File Management
Almost all web apps use user uploaded files. From documents that need to be connected with some models in a database, to images as user’s avatars. The more users your service has, the more files your server will accumulate. If you neglect file management, you will soon have a serious space problem.
Where to store users files?
There is a few main ways of storing user uploaded files: in a filesystem or in database. As with everything, both of these solutions have their pros and cons.
If your application has a low amount of rather small files, that need to be tightly coupled with objects stored in a database, or you need a more secure way of storing sensitive files, then you should use your database for this. However this solution will largely increase the size of your database backups and may require you to convert some files to blobs.
Storing files in a filesystem makes more sense when you are dealing with large files or large numbers of users. Expanding a filesystems size is much cheaper then buying more database space. Another pro of using this approach is the ease of migration. If at any point you will need to migrate user uploaded files to another server or S3 it’s much easier to do this, then to extract them from your database and then migrate them.
How to manage files in a filesystem?
While implementing file management functionality to your server application, you need to remember about a few things:
- all saved files need to be easily identifiable
- you have to delete unused files
- you have to limit access to other files
File identification
Since you will probably need to connect data from a database to specific files in the filesystem (for example connecting a user to his avatar) and you will need to store some data about the file for ease of use, it’s a common practice to create a File model and store it in your database. It could look like this:
case class File( id: UUID, contentType: String, path: String, filename: String)

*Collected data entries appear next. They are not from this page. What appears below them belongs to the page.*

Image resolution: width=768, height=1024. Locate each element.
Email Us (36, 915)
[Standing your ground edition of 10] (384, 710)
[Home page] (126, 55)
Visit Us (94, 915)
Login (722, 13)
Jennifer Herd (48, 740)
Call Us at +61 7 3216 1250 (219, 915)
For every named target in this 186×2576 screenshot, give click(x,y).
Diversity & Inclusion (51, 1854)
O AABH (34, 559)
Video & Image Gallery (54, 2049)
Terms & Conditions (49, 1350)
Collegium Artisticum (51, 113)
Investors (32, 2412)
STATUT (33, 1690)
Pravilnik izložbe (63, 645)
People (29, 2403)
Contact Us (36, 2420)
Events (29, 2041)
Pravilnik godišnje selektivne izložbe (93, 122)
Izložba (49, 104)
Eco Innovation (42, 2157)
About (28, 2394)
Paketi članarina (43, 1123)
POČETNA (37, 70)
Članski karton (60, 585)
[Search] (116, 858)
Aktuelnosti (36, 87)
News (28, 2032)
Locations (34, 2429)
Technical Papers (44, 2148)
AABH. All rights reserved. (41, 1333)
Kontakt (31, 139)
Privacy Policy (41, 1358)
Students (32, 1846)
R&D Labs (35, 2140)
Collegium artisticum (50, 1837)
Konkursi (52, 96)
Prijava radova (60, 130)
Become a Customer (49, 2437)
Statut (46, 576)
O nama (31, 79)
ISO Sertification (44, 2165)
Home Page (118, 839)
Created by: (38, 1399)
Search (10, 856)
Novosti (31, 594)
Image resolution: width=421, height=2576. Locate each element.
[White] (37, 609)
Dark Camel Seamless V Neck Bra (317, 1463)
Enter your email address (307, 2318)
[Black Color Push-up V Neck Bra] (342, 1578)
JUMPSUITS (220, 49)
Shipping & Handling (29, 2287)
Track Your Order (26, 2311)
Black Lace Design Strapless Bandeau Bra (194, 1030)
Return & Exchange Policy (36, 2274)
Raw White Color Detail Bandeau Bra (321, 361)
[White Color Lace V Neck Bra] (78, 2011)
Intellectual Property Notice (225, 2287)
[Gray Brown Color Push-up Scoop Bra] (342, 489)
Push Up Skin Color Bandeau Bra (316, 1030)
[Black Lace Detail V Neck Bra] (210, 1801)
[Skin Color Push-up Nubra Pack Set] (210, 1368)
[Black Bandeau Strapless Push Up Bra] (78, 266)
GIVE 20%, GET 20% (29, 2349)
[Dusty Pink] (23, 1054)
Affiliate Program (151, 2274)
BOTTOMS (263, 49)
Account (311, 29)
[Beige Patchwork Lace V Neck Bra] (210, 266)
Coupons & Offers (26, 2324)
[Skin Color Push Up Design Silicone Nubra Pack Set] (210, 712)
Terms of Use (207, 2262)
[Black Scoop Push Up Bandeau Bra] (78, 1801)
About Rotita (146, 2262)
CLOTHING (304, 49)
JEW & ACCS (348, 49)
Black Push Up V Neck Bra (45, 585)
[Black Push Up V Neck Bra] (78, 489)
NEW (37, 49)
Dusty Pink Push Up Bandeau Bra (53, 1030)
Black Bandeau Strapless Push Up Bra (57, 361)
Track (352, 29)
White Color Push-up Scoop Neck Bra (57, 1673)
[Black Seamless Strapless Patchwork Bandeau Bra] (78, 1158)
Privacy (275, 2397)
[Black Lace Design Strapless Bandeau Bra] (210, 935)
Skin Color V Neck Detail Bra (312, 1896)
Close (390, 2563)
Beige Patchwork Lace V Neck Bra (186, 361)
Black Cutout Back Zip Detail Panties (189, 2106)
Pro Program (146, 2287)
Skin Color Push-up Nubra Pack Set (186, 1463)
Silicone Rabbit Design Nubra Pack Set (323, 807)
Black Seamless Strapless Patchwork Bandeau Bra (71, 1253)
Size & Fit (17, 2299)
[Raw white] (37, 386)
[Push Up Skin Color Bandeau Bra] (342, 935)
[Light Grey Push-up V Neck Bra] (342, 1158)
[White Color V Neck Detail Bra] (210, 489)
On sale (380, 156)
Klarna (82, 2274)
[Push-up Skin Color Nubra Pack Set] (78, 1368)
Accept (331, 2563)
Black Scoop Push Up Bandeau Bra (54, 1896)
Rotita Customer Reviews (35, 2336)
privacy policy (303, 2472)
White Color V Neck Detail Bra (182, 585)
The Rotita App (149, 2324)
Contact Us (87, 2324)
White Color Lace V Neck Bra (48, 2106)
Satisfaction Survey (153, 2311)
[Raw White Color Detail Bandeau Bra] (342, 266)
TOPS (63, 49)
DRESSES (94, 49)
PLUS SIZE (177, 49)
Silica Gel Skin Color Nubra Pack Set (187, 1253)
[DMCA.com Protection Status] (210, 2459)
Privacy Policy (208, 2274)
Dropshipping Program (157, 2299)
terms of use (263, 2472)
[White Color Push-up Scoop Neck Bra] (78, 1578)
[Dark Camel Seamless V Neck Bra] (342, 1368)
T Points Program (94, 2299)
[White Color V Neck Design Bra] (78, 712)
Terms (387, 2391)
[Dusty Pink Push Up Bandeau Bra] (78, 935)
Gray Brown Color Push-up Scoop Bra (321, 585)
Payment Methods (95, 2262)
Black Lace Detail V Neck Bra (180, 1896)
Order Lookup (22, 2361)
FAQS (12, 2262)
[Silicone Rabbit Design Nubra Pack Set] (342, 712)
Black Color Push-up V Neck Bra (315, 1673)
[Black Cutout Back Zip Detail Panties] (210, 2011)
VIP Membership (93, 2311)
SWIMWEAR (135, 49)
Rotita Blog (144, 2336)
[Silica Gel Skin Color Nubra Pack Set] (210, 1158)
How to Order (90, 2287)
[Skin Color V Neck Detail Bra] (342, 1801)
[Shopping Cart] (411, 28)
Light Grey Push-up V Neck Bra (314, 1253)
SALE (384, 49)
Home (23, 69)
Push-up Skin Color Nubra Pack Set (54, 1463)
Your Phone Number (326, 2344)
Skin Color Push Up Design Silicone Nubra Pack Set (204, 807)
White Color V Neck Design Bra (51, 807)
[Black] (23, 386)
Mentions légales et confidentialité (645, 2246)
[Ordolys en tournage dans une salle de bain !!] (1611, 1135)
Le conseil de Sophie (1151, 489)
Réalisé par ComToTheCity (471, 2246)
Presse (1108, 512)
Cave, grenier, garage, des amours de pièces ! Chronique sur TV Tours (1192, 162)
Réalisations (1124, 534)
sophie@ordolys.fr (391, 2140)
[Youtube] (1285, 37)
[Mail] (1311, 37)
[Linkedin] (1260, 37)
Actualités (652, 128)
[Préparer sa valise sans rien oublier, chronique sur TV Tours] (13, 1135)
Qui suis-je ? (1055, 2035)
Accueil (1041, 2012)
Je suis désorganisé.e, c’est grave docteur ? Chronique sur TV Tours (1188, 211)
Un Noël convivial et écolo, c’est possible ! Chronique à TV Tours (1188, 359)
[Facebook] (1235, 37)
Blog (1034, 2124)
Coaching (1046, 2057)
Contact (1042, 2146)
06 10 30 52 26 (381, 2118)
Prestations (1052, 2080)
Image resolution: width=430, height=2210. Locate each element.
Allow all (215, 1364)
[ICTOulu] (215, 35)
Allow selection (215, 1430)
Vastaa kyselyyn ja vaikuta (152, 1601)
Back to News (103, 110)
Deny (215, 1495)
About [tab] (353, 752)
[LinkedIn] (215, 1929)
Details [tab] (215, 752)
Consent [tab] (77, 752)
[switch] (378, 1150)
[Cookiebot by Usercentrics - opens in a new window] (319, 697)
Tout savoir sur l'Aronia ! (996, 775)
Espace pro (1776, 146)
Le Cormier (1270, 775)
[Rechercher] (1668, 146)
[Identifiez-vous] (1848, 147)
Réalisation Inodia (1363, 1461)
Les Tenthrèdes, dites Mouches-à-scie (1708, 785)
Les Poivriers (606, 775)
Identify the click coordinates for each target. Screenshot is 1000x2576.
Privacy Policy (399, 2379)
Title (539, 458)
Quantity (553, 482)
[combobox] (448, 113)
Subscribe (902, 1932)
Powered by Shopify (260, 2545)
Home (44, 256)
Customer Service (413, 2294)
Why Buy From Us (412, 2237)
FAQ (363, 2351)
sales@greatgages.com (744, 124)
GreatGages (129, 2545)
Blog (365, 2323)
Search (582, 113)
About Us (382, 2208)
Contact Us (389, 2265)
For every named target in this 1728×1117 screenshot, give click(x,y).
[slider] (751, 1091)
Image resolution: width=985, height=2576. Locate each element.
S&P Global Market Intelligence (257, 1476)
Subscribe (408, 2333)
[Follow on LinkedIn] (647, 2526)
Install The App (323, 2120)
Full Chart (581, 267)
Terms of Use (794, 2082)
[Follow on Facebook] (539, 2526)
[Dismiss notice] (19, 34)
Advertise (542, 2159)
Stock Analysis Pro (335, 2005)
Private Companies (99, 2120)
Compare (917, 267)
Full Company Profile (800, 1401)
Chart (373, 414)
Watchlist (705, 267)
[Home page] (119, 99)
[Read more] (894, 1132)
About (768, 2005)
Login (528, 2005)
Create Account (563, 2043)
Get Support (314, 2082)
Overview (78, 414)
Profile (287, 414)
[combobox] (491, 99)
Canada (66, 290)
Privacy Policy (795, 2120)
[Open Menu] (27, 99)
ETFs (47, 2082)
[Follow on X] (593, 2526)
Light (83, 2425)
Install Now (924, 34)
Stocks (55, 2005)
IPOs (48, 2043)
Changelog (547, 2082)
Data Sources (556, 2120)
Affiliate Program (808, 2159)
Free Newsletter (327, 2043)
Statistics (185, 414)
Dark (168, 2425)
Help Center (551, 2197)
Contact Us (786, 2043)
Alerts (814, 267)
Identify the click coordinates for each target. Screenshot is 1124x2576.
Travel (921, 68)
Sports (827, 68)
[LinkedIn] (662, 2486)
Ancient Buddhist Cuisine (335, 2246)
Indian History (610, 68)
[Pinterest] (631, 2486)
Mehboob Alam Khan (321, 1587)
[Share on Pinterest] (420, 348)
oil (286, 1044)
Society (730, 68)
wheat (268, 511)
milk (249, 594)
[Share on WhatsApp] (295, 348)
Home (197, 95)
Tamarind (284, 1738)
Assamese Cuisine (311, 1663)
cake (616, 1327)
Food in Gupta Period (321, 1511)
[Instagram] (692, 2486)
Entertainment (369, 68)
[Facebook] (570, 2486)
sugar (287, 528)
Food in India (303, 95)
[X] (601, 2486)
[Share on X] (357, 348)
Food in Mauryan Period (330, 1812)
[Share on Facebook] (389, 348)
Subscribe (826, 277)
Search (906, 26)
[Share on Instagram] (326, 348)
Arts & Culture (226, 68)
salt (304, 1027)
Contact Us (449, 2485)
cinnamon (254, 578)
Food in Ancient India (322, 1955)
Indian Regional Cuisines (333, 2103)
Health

We will be able to connect the User to his avatar by saving the files ID as a foreign key. In the path
variable we will store a relative path to the image, contentType
will represent MIMO type of file and filename
will store the file’s original name.
Let’s think of scenario where two users try to upload their avatar image “image.jpg”. What would happened if we just save both of these files to same directory? One will override the other. To prevent this, we will create a separate directory for every uploaded file. To ensure that it’s unique we will use the current timestamp as it’s name.
Let’s come back to File
model. Our app will have a designated directory for saving all files (base_file_dir). Since we know that every uploaded file will be stored in a separate subdirectory we can set path
to just “timestamp/file_name”. Now when we want to access this file, we can retrieve it’s partial location from our database and concatenate it with a base directory to get an absolute path.
Important!
While retrieving filename form data sent by a user, you need to be careful to clean it. You should take only the extension and last part of your path and clean it from “..”. This will prevent users from saving files outside of a determined directory.
File cleanup
Let’s say that our user has sent a form with a file attached to it, but the form is not correct and our server returns an error. What should happen to the file? You can save it before or after form validation. If you save it after, the user will need to resend it after correcting the form. If you save it before validation, user won’t have to send it again, but if they won’t send corrected a form your stuck with an unused file. To prevent this we should implement some form of temporary file storage.
The temporary file will be a separate directory withing base_file_dir
, let’s call it tmp
. All files sent to the server will be initially saved to tmp
(within a separate directory with a timestamp as its name) and no File
object will be created yet. When the server determines that our form is valid, then the saved file will be moved form tmp
to base_file_dir
and the File
object will be created with the path set to its new location.
For now there is no difference between temporary storage and base storage. To make tmp
temporary, we need to create a method that will be run periodically, that will delete some files from tmp
. We can’t delete all files. Some of them may be connected to valid forms, that are currently validated or to forms that the user is now correcting. To prevent this we can delete files that are older than some time – let’s say 30m. To do this we will create a method like the one below and run it using Play ScheduleModule
.
def clearTempFiles(): Unit = { val currentTimestamp = LocalDateTime.now().minusSeconds(1800).atZone(ZoneId.systemDefault()).toInstant.toEpochMilli val tmpDirectory = new java.io.File(s"${base_file_dir}/tmp") // Base tmp file directory if (tmpDirectory.exists()) { // if tmp directory exists tmpDirectory.list().filter(_.toLong < currentTimestamp).map { subDirectory => // filter all files in tmp dir, that have timestamp lower then current time - 30min val fullDirPath = s"${tmpDirectory.toPath}/${subDirectory}" try { val dir = new Directory(new io.File(fullDirPath)) if (!dir.deleteRecursively()) { logger.error(s"Unable to delete directory: ${fullDirPath}") } } catch { case e: Throwable => logger.error("Delete file error!") } } }}
Serving files
After saving a file it’s time to serve it to users. One of the most secure ways of accessing it is by it’s ID. The server would search for a File
object in database with given ID then it would retrieve a file from base_file_dir based on the relative path saved in database. Since users don’t have access to any form of path to file, it’s impossible for them to access any other file.